Quelque 70% des prélèvements d’eau douce dans le monde sont imputables à l’agriculture. Une grande partie de cette eau est transportée ou dessalée pour un coût énergétique considérable, en particulier sur les continents les plus peuplés du monde. Mais la consommation d’eau et l’exploitation intensive des terres qu’exige la production de viande, de fromage ou d’oeufs sont bien plus importantes que pour la culture de la plupart des aliments d’origine végétale. Par exemple, la production d’un kilogramme de fromage ou de viande bovine nécessite en moyenne 40 m2 de terre, près de 40 litres d’eau et dégage 40 kilogrammes de CO2. À titre de comparaison, il faut environ cinq fois plus de ressources naturelles pour produire un litre de lait de vache qu’un litre de lait de soja.
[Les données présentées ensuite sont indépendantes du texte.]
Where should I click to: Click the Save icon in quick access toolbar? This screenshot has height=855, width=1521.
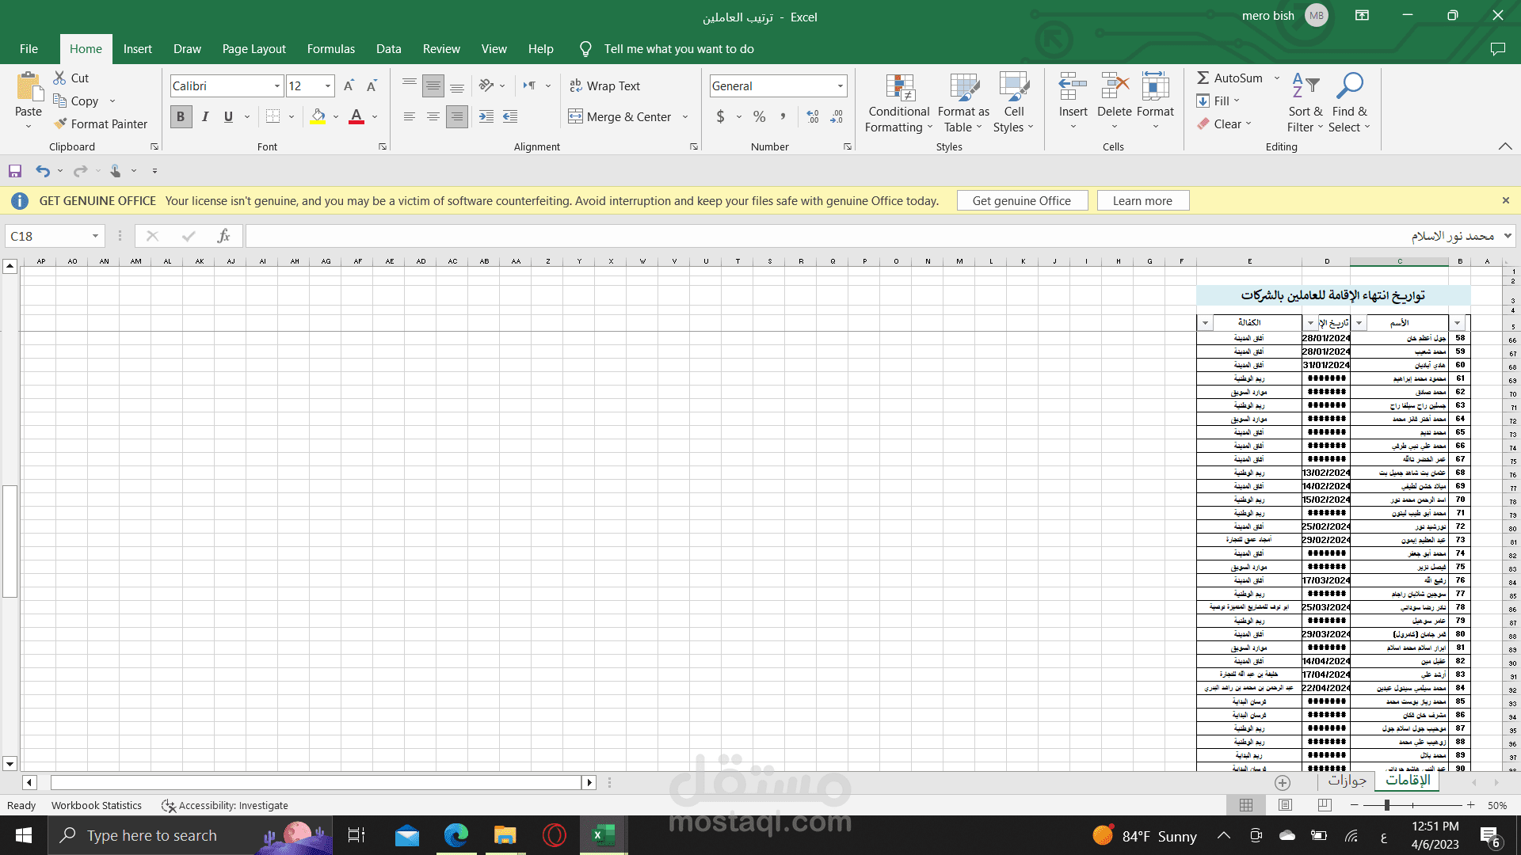(x=15, y=171)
En outre, l’utilisation d’engrais azotés à forte intensité de carbone a été multipliée par neuf dans le monde depuis 1961. La charge en résultant pour les sols et le climat ne cesse de croître.

Le tableau 1 montre l’intensité d’utilisation des ressources (sols, émissions, eau) pour diverses denrées alimentaires.
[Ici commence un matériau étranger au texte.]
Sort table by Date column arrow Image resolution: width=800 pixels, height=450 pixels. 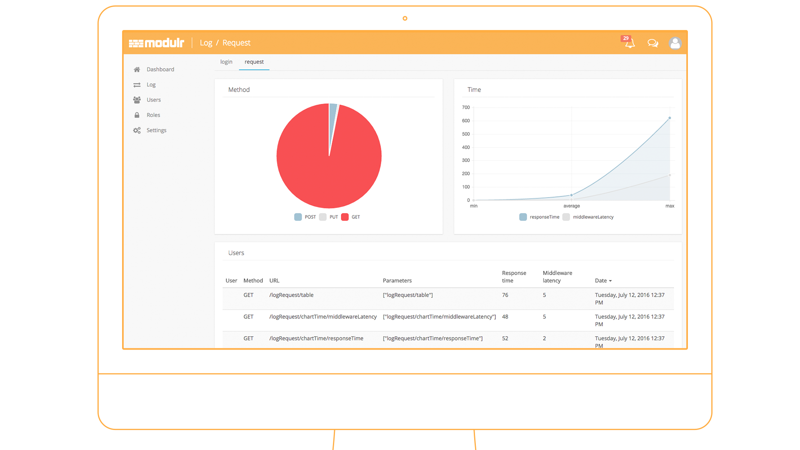[610, 281]
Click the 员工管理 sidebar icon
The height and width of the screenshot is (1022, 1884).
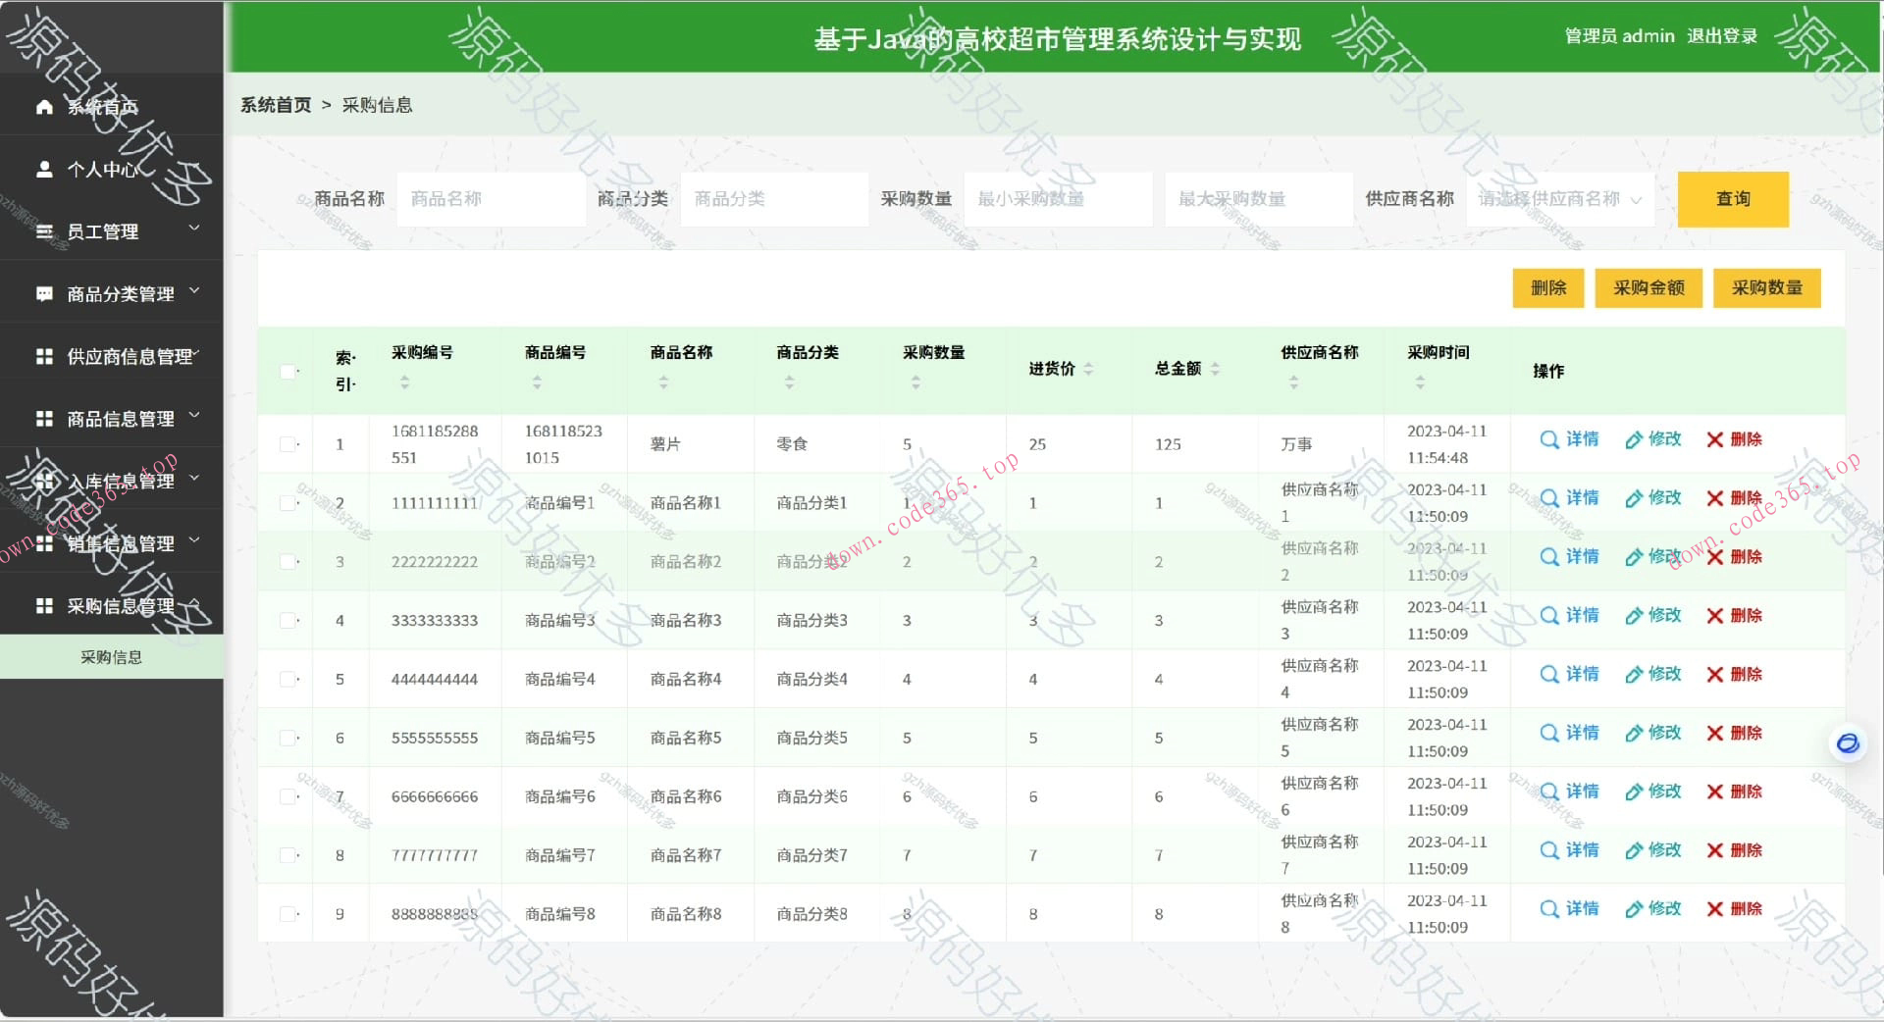pos(43,231)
Pour remédier à cette situation, il n’est pas nécessaire que les États imposent des modes de vie et des régimes alimentaires individuels. Aujourd’hui, comme le montre le rapport à partir de nombreuses études de cas, l’économie et la société peuvent d’ores et déjà prendre d’importantes mesures pour promouvoir une agriculture et une alimentation plus durables. Le fait que le succès économique et le développement durable ne sont pas incompatibles est illustré notamment par le «Food Sustainability Index» (indice de durabilité alimentaire) par régions présenté par le tableau 2, dans lequel (à la surprise peut-être de certaines personnes critiques) l’Amérique du Nord reçoit la meilleure note globale alors qu’elle figure parmi les plus mauvais élèves du monde en termes de gaspillage et d’habitudes alimentaires.

Les défis exigent des solutions

L’étude réalisée par le Credit Suisse Research Institute brille par la richesse de ses détails, décrivant avec précision des idées, des technologies et des entreprises innovantes, qui remportent des succès économiques avec des modèles commerciaux durables. Le tableau 3 donne une vue d’ensemble de technologies prometteuses. Cette vaste publication les illustre par des études de cas concrets et donne des conseils aux investisseurs.

Voici quelques exemples:

  • L’étude estime que l’«agriculture verticale» pourrait couvrir quelque 80% de la demande alimentaire dans les villes. Ce type de production serait plus proche des consommateurs (moins de transport), moins cher et plus durable que les procédés traditionnels.
  • Les capteurs, les systèmes de guidage automatisés et l’intelligence artificielle sont susceptibles d’accroître la productivité agricole mondiale de 70% d’ici à 2050.
  • Grâce aux méthodes de biologie moléculaire, il est aujourd’hui possible de produire en laboratoire des aliments d’origine animale.
  • Des procédés innovants tels que l’«aéroponie», l’«hydroponie» et l’«aquaponie» permettent de cultiver des plantes dont le rendement par surface au sol est 390 fois supérieur à celui d’aujourd’hui et dont la croissance est beaucoup plus économe en eau. Dans certaines grandes villes asiatiques, ces technologies et les entreprises qui les mettent en oeuvre sont déjà sur la voie du succès.

Implications pour les investisseurs

  • Le progrès est généralement le résultat du cumul de nombreuses petites améliorations.
  • Le potentiel du marché en ce qui concerne l’amélioration de la durabilité dans l’industrie alimentaire mondiale est important et continue de croître. En effet, comme le nombre d’habitants sur la planète et leur pouvoir d’achat augmentent, la nécessité d’opérer des renversements de tendance est incontestable.
  • La meilleure façon d’investir dans ces évolutions est de recourir aux placements thématiques. Les entreprises privées, non cotées en bourse, sont souvent intéressantes elles aussi.